▶ [Activity]: When copying the records below, omit any image and print everything else exactly.

▶ [Data]:
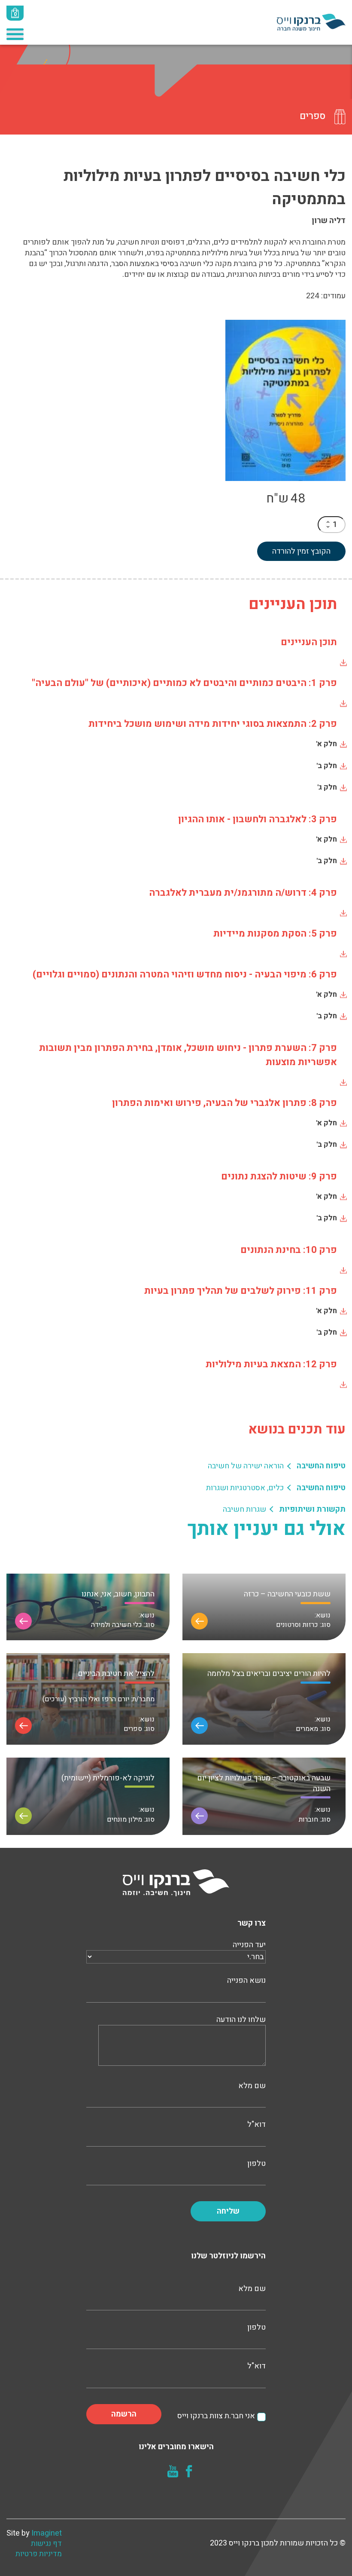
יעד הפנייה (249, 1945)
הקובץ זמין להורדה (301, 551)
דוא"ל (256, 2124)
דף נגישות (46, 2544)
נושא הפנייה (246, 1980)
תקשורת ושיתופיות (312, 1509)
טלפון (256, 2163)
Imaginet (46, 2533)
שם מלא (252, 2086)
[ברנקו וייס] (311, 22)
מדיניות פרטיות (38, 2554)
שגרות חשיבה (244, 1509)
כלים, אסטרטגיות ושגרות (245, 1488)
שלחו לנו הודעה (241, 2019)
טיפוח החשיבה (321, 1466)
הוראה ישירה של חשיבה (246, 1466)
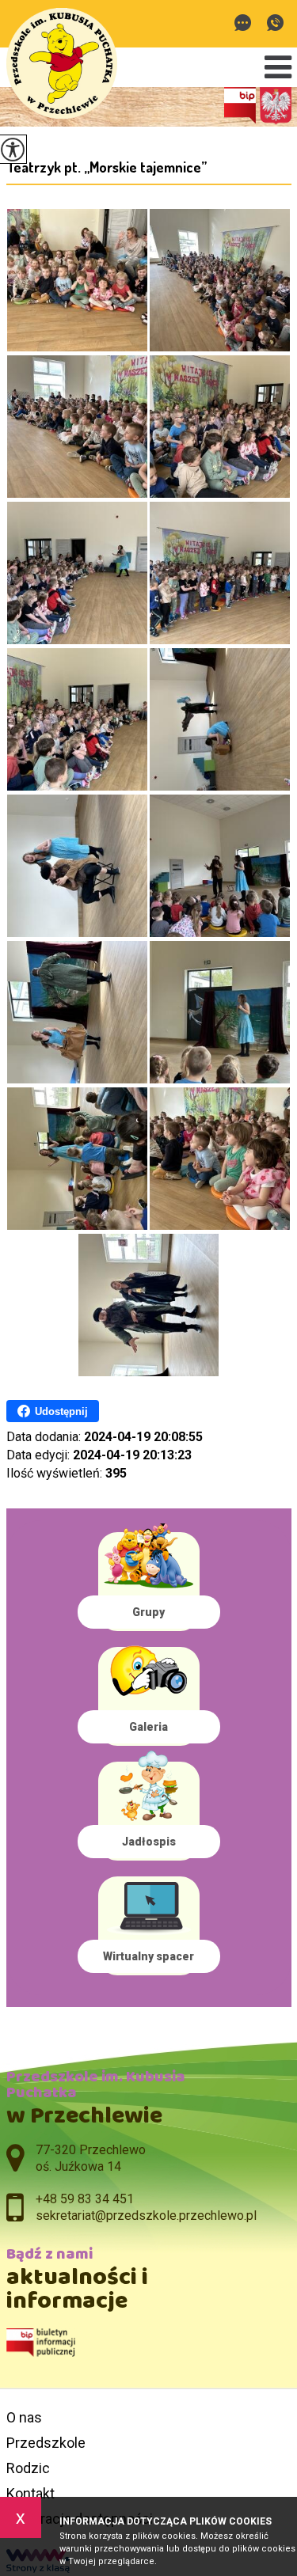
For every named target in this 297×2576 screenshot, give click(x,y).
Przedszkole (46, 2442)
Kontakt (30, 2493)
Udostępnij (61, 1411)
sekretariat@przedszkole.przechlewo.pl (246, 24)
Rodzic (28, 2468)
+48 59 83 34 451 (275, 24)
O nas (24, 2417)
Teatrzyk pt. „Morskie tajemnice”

▶ [Your response]:
יעד הפנייה (249, 1945)
הקובץ זמין להורדה (301, 551)
דוא"ל (256, 2124)
דף נגישות (46, 2544)
נושא הפנייה (246, 1980)
תקשורת ושיתופיות (312, 1509)
טלפון (256, 2163)
Imaginet (46, 2533)
שם מלא (252, 2086)
[ברנקו וייס] (311, 22)
מדיניות פרטיות (38, 2554)
שגרות חשיבה (244, 1509)
כלים, אסטרטגיות ושגרות (245, 1488)
שלחו לנו הודעה (241, 2019)
טיפוח החשיבה (321, 1466)
הוראה ישירה של חשיבה (246, 1466)
For every named target in this 297×2576 screenshot, give click(x,y).
Przedszkole (46, 2442)
Kontakt (30, 2493)
Udostępnij (61, 1411)
sekretariat@przedszkole.przechlewo.pl (246, 24)
Rodzic (28, 2468)
+48 59 83 34 451 (275, 24)
O nas (24, 2417)
Teatrzyk pt. „Morskie tajemnice”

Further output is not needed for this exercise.